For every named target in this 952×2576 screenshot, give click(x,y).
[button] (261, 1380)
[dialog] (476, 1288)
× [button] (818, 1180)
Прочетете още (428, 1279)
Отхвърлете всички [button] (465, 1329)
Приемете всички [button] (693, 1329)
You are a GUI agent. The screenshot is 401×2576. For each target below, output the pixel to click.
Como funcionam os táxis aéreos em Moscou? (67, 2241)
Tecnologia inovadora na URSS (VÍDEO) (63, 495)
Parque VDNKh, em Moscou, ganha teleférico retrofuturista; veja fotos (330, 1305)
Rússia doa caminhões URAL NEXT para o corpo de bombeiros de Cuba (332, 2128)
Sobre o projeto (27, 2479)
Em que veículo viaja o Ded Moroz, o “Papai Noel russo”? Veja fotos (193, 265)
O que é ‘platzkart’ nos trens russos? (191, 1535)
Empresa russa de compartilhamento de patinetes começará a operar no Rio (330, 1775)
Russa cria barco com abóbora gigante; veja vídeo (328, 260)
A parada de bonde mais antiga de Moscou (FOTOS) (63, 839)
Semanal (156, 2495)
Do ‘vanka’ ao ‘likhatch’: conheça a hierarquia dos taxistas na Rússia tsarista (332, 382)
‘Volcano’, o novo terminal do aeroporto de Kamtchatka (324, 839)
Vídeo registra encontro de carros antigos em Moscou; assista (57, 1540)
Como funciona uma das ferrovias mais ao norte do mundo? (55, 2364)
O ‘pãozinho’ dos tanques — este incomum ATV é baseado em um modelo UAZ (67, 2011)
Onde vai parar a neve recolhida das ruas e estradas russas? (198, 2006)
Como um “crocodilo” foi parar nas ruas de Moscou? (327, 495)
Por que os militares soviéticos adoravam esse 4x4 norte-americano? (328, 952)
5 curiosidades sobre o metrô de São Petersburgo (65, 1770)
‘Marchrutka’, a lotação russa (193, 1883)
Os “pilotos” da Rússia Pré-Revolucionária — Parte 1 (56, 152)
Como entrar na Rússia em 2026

----------------------------------------

- TASK GOAL
Will you return exactly the lines above from the one with "Como funcionam os" down to the one with "Sobre o projeto (27, 2479)", counting both as part of the range?

- RESPONSE
Como funcionam os táxis aéreos em Moscou? (67, 2241)
Tecnologia inovadora na URSS (VÍDEO) (63, 495)
Parque VDNKh, em Moscou, ganha teleférico retrofuturista; veja fotos (330, 1305)
Rússia doa caminhões URAL NEXT para o corpo de bombeiros de Cuba (332, 2128)
Sobre o projeto (27, 2479)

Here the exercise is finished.